THE PROBLEM:
From the records below, take each line where the string "checkbox" shows up and copy it.

RAW DATA:
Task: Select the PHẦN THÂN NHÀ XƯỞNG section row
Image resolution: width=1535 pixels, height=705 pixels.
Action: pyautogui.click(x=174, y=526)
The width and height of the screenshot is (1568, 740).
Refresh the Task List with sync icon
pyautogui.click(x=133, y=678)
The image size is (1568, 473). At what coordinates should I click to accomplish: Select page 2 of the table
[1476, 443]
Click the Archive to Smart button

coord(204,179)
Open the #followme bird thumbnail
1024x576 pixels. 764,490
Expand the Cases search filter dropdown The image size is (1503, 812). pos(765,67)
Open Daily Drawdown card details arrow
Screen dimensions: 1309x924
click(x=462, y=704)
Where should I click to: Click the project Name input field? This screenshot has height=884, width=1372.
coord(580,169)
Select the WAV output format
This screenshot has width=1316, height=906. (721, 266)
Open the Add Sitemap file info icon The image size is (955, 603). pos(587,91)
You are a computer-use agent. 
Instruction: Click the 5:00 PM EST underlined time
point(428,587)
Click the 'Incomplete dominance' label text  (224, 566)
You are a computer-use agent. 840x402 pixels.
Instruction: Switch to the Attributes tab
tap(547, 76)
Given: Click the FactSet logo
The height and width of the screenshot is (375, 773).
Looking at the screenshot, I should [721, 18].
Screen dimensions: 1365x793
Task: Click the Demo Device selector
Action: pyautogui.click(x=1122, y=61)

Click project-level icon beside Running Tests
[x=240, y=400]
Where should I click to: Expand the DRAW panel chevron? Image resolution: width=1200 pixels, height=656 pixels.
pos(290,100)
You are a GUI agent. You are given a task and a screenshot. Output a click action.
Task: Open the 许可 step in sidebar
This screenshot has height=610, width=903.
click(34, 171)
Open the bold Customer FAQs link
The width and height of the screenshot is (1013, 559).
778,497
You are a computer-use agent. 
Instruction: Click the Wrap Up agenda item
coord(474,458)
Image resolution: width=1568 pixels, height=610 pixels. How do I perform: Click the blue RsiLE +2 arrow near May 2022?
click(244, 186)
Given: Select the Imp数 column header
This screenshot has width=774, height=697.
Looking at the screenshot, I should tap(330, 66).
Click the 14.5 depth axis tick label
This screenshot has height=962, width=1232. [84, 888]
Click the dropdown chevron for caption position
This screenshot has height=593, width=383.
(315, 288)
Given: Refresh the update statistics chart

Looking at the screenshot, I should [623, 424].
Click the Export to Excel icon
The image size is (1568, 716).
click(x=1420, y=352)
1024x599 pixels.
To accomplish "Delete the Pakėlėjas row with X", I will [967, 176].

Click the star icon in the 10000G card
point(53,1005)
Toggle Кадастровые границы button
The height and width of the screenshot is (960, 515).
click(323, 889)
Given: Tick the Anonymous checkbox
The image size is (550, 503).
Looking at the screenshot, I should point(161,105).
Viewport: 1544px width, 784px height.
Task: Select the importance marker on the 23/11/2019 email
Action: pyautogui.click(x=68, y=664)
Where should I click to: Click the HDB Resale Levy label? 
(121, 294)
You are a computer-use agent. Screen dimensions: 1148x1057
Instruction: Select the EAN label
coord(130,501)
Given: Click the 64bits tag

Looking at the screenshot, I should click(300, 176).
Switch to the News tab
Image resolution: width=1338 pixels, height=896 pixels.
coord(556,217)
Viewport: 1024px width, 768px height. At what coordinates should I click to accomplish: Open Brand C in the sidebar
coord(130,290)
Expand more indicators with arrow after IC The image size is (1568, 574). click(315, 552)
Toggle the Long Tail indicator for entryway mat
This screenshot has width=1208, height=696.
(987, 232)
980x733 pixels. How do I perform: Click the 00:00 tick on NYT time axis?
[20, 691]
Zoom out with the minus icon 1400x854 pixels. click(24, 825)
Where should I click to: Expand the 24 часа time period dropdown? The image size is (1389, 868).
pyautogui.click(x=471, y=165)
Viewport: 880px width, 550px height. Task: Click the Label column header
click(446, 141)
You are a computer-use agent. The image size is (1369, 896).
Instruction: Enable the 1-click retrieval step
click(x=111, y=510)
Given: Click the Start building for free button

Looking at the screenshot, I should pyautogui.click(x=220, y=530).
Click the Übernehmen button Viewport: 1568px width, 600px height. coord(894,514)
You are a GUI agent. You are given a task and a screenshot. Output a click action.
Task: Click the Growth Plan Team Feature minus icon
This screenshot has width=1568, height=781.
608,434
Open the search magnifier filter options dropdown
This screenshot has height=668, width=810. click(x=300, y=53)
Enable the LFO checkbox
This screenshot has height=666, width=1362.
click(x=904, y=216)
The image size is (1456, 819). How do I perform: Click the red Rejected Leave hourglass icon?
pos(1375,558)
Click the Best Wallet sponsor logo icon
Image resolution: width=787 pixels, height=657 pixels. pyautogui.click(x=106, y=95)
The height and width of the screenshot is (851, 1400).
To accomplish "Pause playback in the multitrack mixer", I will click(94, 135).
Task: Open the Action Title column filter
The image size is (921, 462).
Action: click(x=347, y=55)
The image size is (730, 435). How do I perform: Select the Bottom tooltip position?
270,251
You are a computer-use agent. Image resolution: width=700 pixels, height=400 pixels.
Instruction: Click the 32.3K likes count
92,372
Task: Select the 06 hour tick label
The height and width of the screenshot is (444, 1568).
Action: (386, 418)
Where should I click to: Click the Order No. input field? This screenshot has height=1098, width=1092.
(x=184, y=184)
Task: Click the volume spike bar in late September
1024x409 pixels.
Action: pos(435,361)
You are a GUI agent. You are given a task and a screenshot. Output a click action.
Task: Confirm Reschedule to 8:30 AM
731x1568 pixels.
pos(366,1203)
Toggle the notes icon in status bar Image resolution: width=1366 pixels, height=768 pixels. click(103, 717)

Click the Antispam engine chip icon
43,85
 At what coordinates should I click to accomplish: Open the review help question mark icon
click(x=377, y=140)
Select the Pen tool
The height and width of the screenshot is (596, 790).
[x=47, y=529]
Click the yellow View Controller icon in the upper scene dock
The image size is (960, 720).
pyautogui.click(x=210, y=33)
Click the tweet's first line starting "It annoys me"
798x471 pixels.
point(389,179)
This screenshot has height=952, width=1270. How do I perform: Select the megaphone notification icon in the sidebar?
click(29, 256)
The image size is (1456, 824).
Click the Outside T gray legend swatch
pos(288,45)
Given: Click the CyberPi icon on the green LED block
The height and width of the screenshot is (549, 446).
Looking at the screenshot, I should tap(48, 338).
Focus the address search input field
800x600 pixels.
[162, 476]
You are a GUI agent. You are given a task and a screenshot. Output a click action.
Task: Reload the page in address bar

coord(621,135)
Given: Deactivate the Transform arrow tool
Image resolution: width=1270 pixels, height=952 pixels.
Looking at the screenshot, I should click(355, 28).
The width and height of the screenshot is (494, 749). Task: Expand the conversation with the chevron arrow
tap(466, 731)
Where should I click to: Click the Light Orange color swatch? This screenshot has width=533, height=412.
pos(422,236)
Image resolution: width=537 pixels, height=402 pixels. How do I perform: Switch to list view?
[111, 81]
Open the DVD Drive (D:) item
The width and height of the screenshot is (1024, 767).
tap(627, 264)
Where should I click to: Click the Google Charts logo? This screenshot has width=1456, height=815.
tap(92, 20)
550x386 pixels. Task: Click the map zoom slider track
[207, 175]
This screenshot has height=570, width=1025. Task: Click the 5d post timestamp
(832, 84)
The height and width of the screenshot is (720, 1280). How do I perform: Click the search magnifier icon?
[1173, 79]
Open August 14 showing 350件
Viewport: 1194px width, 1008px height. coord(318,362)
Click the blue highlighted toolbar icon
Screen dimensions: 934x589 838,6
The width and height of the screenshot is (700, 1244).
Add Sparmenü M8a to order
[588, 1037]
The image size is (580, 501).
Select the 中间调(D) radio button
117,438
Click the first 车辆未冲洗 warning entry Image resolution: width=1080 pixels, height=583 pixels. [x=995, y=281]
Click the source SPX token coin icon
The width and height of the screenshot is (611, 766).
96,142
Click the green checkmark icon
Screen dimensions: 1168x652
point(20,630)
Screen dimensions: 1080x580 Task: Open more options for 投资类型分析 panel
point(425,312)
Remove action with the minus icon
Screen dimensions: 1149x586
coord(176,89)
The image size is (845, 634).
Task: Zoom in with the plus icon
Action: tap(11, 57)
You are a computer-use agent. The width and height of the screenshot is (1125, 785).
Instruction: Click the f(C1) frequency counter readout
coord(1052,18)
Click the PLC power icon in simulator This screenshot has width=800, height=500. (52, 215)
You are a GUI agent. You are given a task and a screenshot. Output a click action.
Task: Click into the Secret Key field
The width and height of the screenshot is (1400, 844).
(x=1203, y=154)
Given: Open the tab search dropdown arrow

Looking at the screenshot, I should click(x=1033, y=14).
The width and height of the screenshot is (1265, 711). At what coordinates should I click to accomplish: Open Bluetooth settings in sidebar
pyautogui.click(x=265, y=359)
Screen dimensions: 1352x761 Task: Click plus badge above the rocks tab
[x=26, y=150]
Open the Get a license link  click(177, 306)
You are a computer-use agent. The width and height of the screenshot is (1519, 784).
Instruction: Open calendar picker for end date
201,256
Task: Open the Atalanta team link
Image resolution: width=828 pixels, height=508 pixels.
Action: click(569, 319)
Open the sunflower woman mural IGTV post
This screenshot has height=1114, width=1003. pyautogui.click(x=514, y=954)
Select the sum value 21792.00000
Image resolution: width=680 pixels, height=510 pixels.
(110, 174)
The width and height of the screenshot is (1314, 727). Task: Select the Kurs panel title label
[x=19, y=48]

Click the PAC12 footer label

WORKED SOLUTION:
Given: Tick the Anonymous checkbox
Enable the LFO checkbox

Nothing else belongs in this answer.